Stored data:
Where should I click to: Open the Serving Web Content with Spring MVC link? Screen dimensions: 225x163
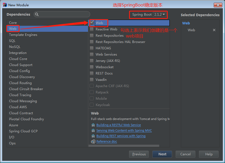124,130
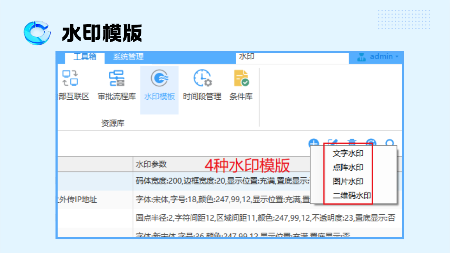Screen dimensions: 450x253
Task: Switch to the 工具箱 tab
Action: point(85,57)
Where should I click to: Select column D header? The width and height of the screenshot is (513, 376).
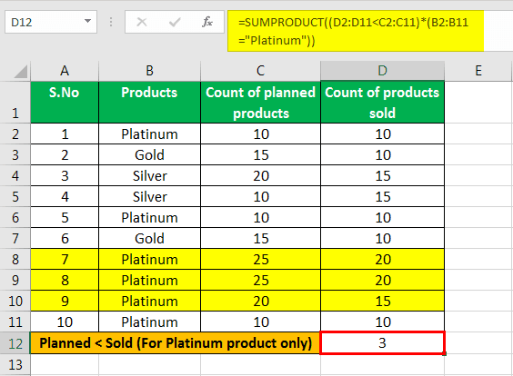point(382,71)
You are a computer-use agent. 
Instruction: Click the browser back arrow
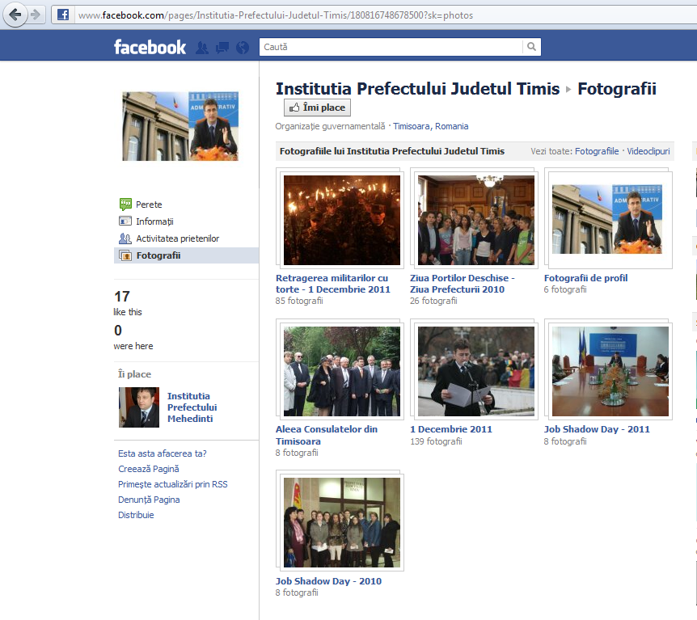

** Brief **
Restate word for word only the lines from where the entries begin through the one with "You are a computer-use agent."; omit the pictures.

** Expected answer **
Where should I click to: Open the Serving Web Content with Spring MVC link? Screen dimensions: 225x163
124,130
Screen dimensions: 450x253
Task: Switch to the 工具箱 tab
Action: point(85,57)
Where should I click to: Select column D header? The width and height of the screenshot is (513, 376).
point(382,71)
You are a computer-use agent. 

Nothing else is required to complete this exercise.